Sarcomas are rare malignant tumors that originate from mesenchymal tissue at any body site. Soft tissue sarcomas comprise approximately 1% of malignant tumors [1,2]. There are more than 50 subtypes, pleomorphic sarcoma, liposarcoma, leiomyosarcoma, synovial sarcoma, and malignant peripheral nerve sheath tumor accounting for 75% of the cases. Roughly speaking, 80% of sarcomas originate from soft tissues, whereas the remainder are from bones. More than 10,000 new cases are diagnosed each year in the United States [1,2]. They account for 0.72% of all cancers diagnosed annually, whereas they represent 7% of all cancers in children. In Europe, similar data are reported with almost 8% of neoplasms in children, and almost half of them being less than 5 years of age at diagnosis [3]. Between 1988 and 1997, the age-standardized incidence of soft tissue sarcomas in Europe was 9.1 per million children, with a lower range of affected patients in the western and eastern parts of the continent and a higher one in the northern. The annual incidence is 30 per million [3].
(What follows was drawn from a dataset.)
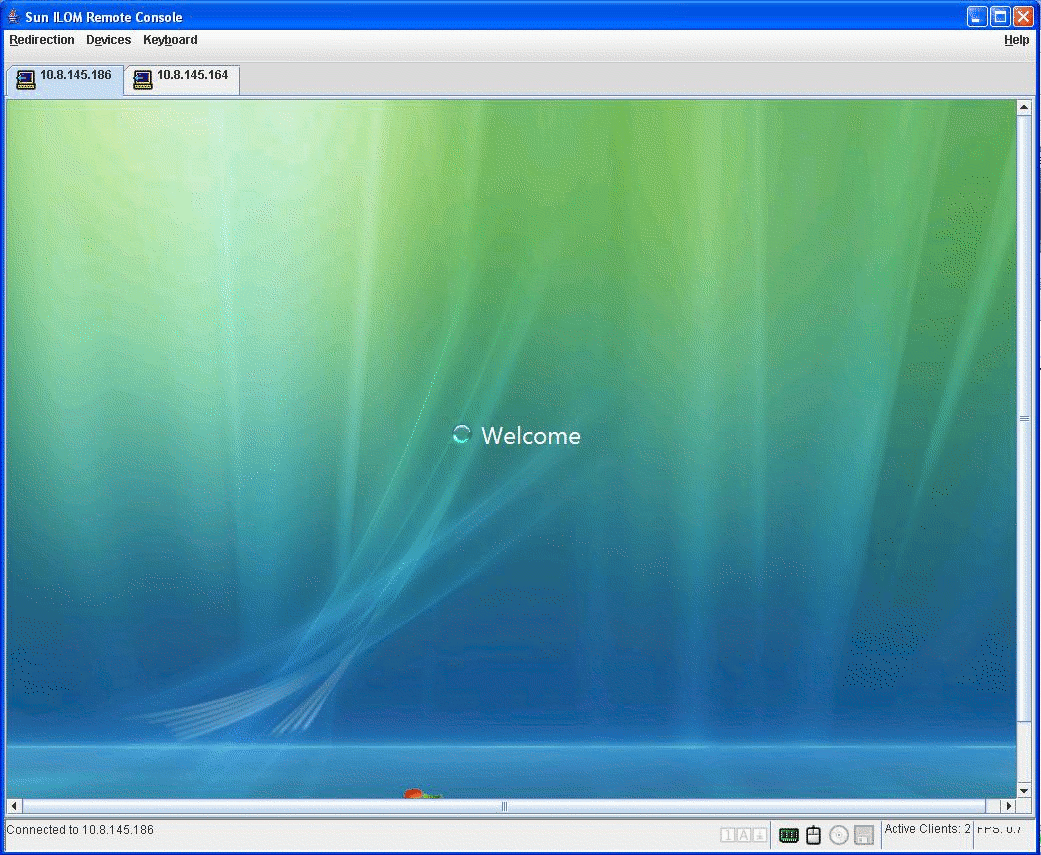The height and width of the screenshot is (855, 1041).
Task: Click the floppy storage redirection icon
Action: [x=862, y=835]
Most soft tissue sarcomas occur in adults older than 55 years. Approximately 50% of bone sarcomas and 20% of soft tissue sarcomas are diagnosed in people younger than 35 years. The gastrointestinal stromal tumor (GIST), the frequency of which has been underestimated, is the most common form of soft tissue neoplasm. Its incidence, prevalence, and clinical aggressiveness also have been underestimated [4]. More recent experience from epidemiologic studies and active GIST therapeutic trials suggest that the annual incidence of GIST in the United States is at least 4000 to 6000 new cases (roughly 7 to 20 cases per million population per year) [4]. Some sarcomas, such as leiomyosarcoma, chondrosarcoma, and GIST are more common in adults than in children. Only approximately 500 thigh liposarcomas are diagnosed per year in the United States compared with more than 212,900 adenocarcinomas of the female breast. Thus, the number of adenocarcinomas originating in one anatomic site in women exceeds by almost 500-fold the number of thigh liposarcomas and is 22-fold higher than the total number of soft tissue sarcomas of all pathological varieties, at all anatomical sites, in all age groups, and in both genders.

Most high-grade bone sarcomas, including Ewing sarcoma/peripheral neuroectodermal tumor and osteosarcoma, are much more common in children and young adults. Among children, soft tissue sarcomas are two times more common in Caucasians than in African Americans. Rhabdomyosarcoma is the most frequent childhood soft tissue sarcoma (50%). Population-based data from Connecticut covering the years 1935–1989 have shown an increased incidence of soft tissue sarcomas in both genders, with men being more affected than women. The recent increase of acquired immune deficiency syndrome–related Kaposi sarcoma does not explain the upward trend in soft tissue sarcoma, dating back decades. A similar trend was found in a population-based study including 5802 cases of soft tissue sarcomas in children aged 0–14 years, which was extracted from the database of the Automated Childhood Cancer Information System (ACCIS) and registered in population-based cancer registries in Europe for the period 1978–1997. The incidence of soft tissue sarcomas in children increased by almost 2% per year during the period 1978–1997 as a result of the higher incidence of genitourinary rhabdomyosarcoma [3]. In most cases of soft tissue sarcomas, precise etiology is unknown, although several associated or predisposing factors have been identified, including environmental, physical, biological, and chemical factors.